Buddy Fairchild: Yer tellin' me! This place is colder 'n the look ya gave me when I barged in this place! Heh, sorry again 'bout that. But ... well, look at 'em—
He points a paw toward the Adélie penguins waddling behind him.
Buddy Fairchild: I can't abide cruelty, and keepin' these cute lil fellas locked up under the Miami sun? Well, that's cruelty in its purest form!
Buddy Fairchild: I tried askin' nice, but them folks at the Foundation'd just wag their chins and say, "We're aware," then sit on their bee-hinds and do squat all about it.
Buddy Fairchild: Well, fine, I guess they don't care, but I do! So, I did somethin' about it.
Moldir's steps slow, the crunching snow suddenly feeling heavy underfoot.
Moldir: Miami, the Foundation, a zoo, and a squirrel ...
Moldir: I feel like I've heard of you before.
Buddy Fairchild: I sure hope so!
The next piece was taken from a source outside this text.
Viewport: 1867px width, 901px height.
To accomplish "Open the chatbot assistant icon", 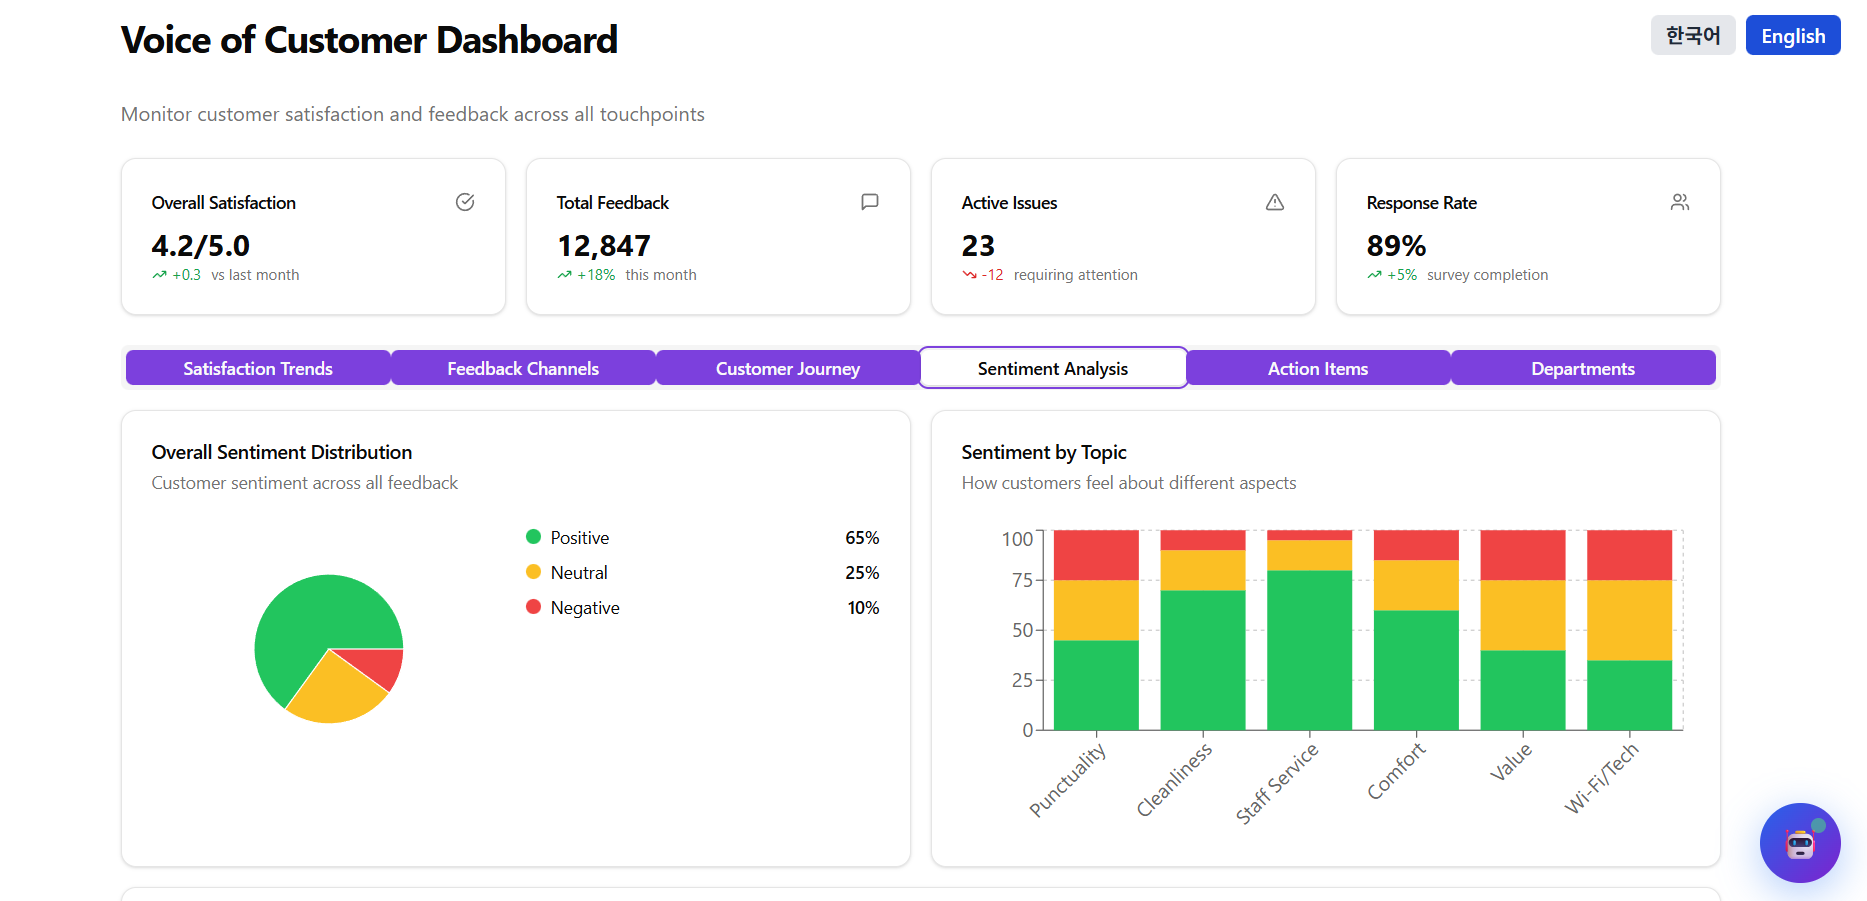I will 1800,843.
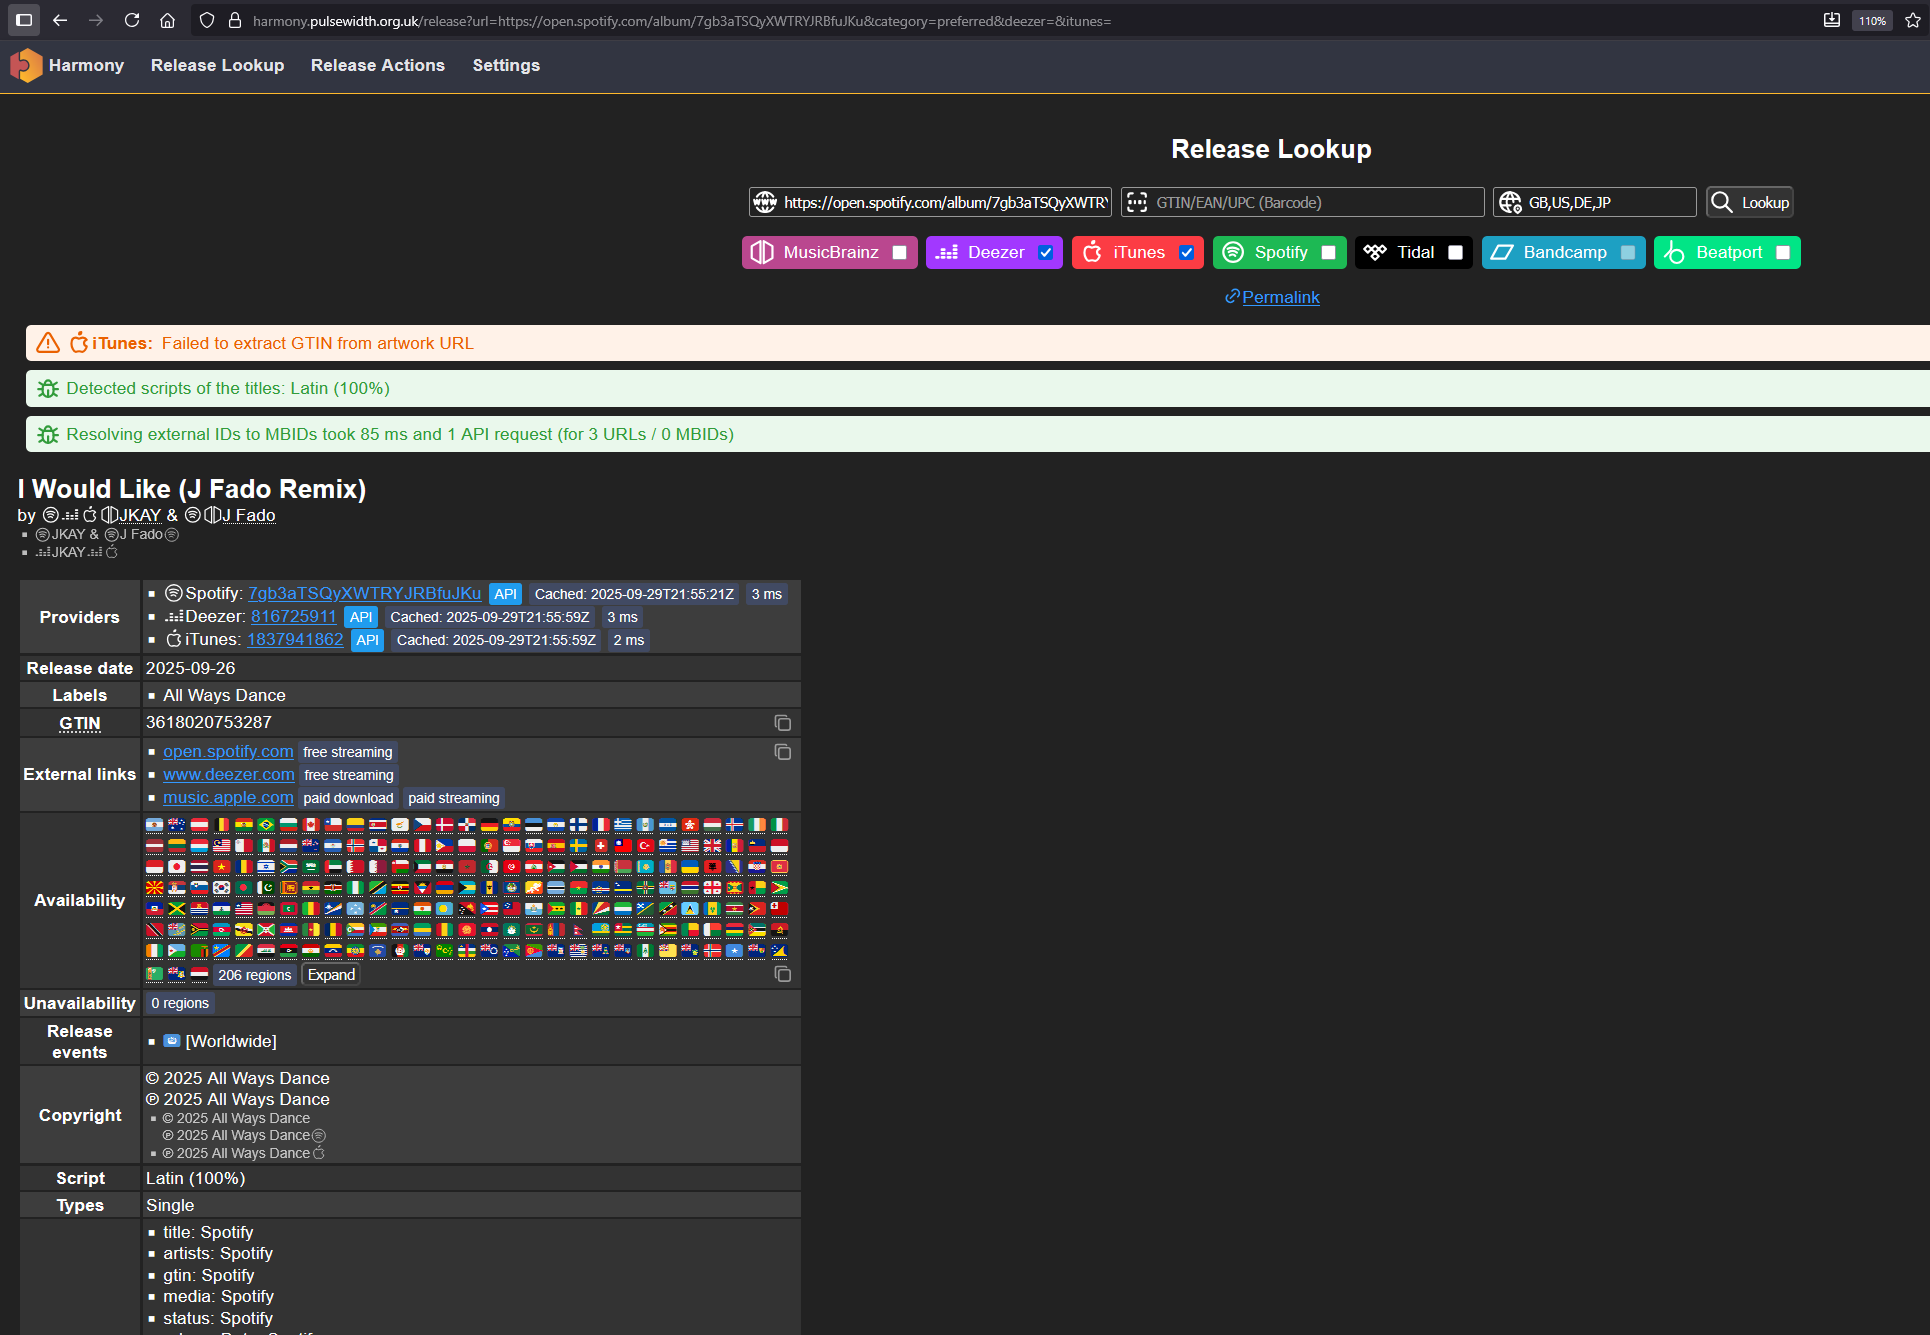Screen dimensions: 1930x1335
Task: Check the Tidal provider checkbox
Action: click(x=1455, y=253)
I didn't get my mug plastered on wanted posters in every zoo from Pensacola to Key Largo by flyin' under the radar.
Buddy Fairchild: Big ol' red X right through my face. Classy, ain't it?
The lieutenant can't help but smile at the vivid description.
But her expression changes when she notices the squirrel has stopped walking. His beady black eyes lock onto her, and an all-too-human panic creeps across his fuzzy little face.
Buddy Fairchild: Oh my stars! Lieutenant, yer face ... why's it leakin' black goo?!
Moldir freezes. Her hand instinctively moves toward her backup sidearm—the one she chambered a round in the moment she stepped onto Antarctic soil.